A widely used approach to developing a mission statement is first to select several articles about mission statements and ask all managers to read theses as back-ground information. Then as managers themselves to prepare a mission statement these statements into a single document and distribute this draft mission statement to all mangers. A request for modifications, additions, and deletions is needed next, input into and support the final mission statement document, organizations can more easily obtain manager' support for other strategy formulation, implementation, and evaluation activities. Thus, the process of developing a mission statement represents a great opportunity for strategists to obtain needed support form all managers in the firm.
During the process of developing a mission statement, some organizations use discussion groups of managers to develop and modify the mission statement. Some organizations hire an outside consultant or facilitator to manage the process and help draft the language. Sometimes an outside person with expertise in developing mission statements, who has unbiased views, can manage the process more effectively than an internal group or committee of managers. Decisions on how best to communicate the mission to all managers, employees, and external constituencies of an organization are needed when the document is in final form. Some organizations even develop a videotape to explain the mission statement and how it was developed.

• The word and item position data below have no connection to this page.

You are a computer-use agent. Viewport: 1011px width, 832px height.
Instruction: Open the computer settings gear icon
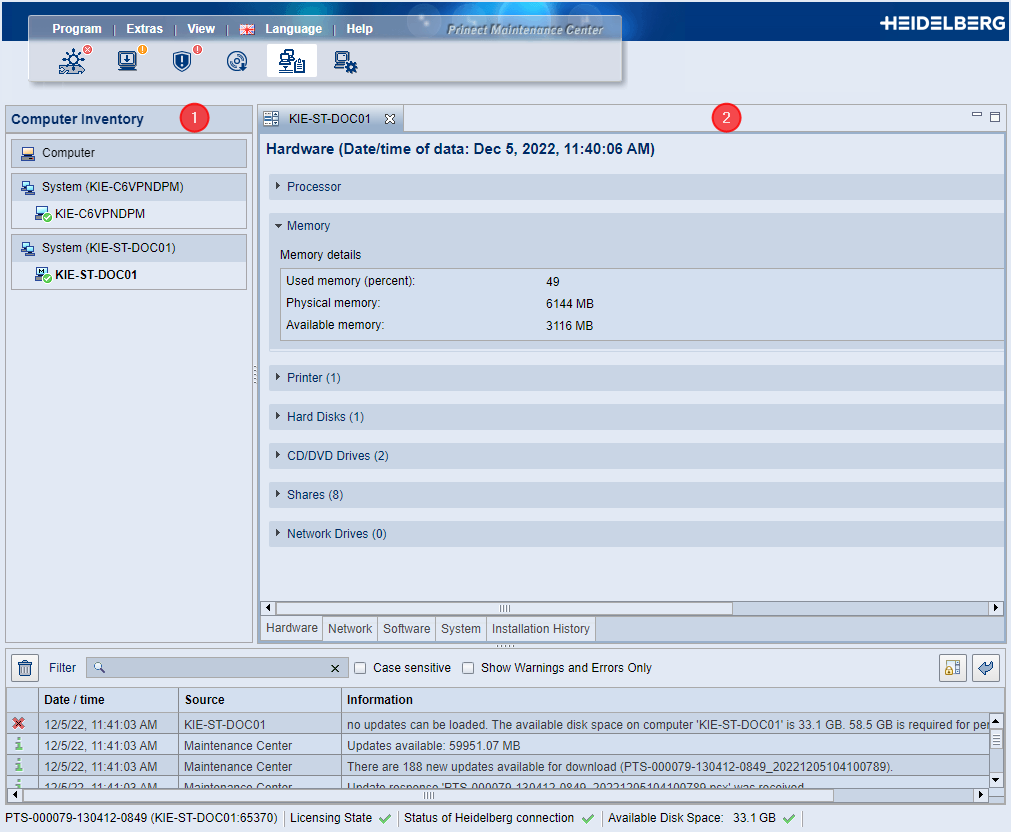pos(346,62)
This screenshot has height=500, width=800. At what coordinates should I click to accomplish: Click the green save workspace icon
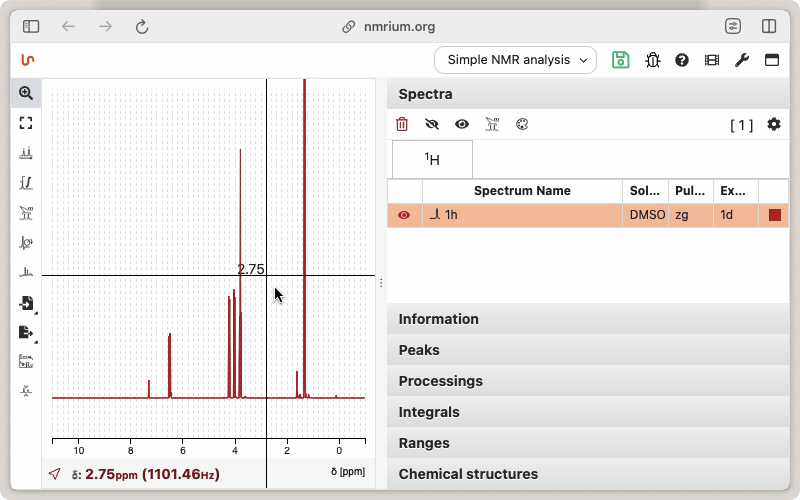(x=621, y=60)
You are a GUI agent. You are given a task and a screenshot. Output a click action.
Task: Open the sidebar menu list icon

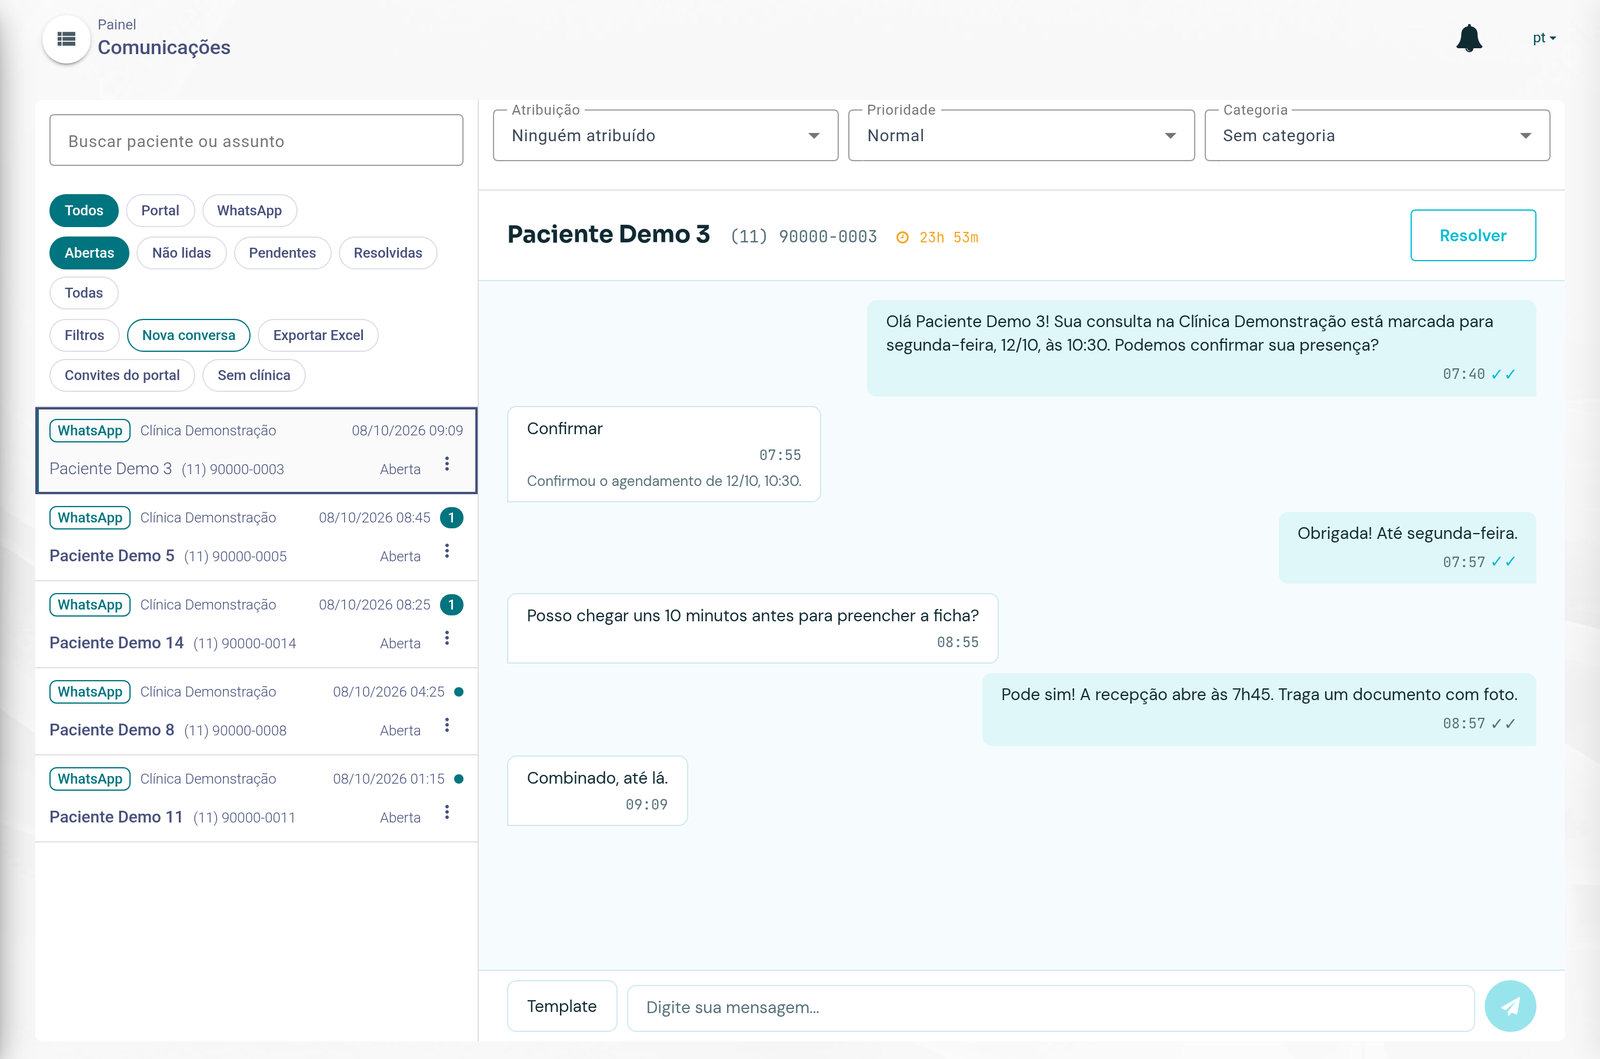66,39
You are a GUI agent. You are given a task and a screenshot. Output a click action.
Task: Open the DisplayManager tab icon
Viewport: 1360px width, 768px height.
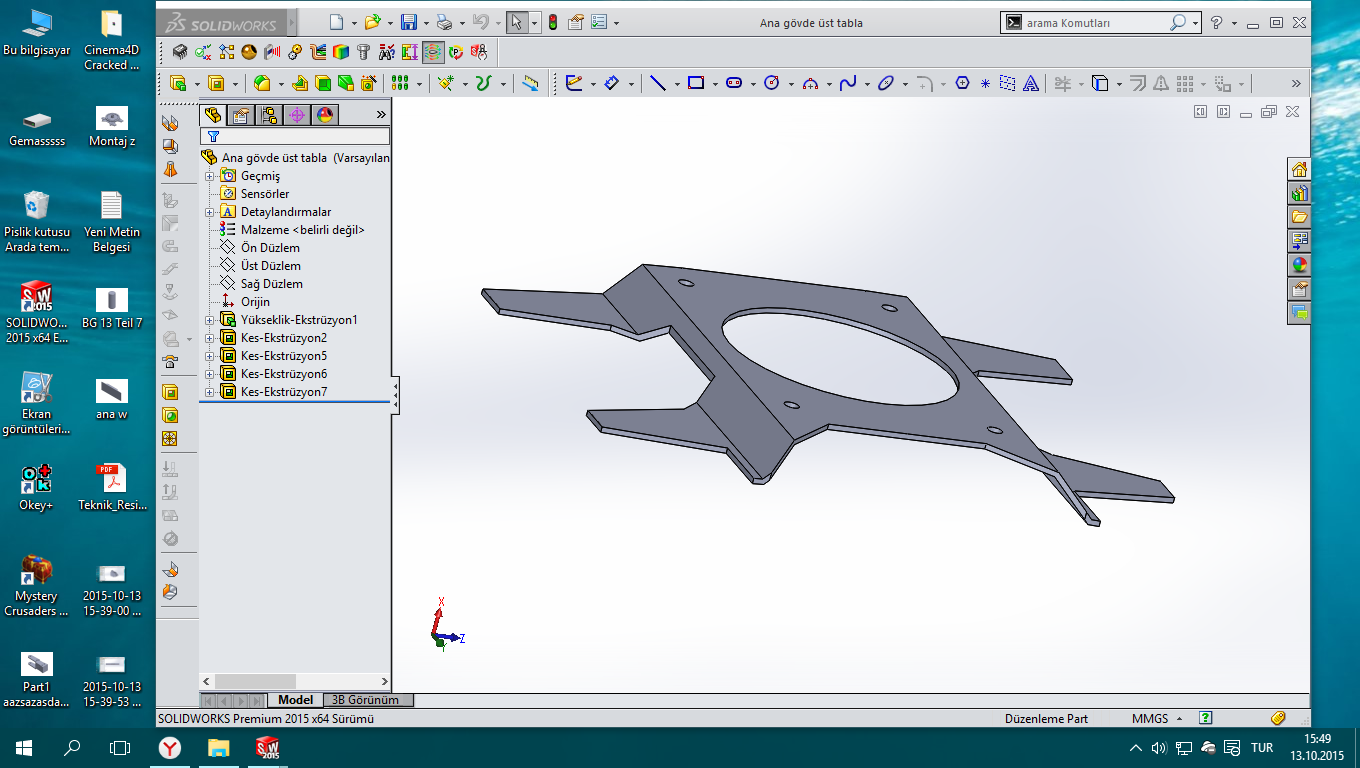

An article by Campbell and Yeung emphasizes that the process of developing a mission statement should create and "emotional bond" and "sense of mission" between the organization and its employees. Commitment to a company's strategy and intellectual agreement on the strategies to be pursued do not necessarily translate into an emotional bond; hence, strategies that have been formulated may not be implemented. These researchers stress that an emotional bond comes when an individual personally identifies with the underlying values and behavior of a firm, thus turning intellectual agreement and commitment to strategy into a sense of mission. Campbell and Yeung also differentiate between the terms vision and mission, saying that vision is "a possible and desirable future state of an organization" that includes specific goals, whereas missions more associated with behavior and the present.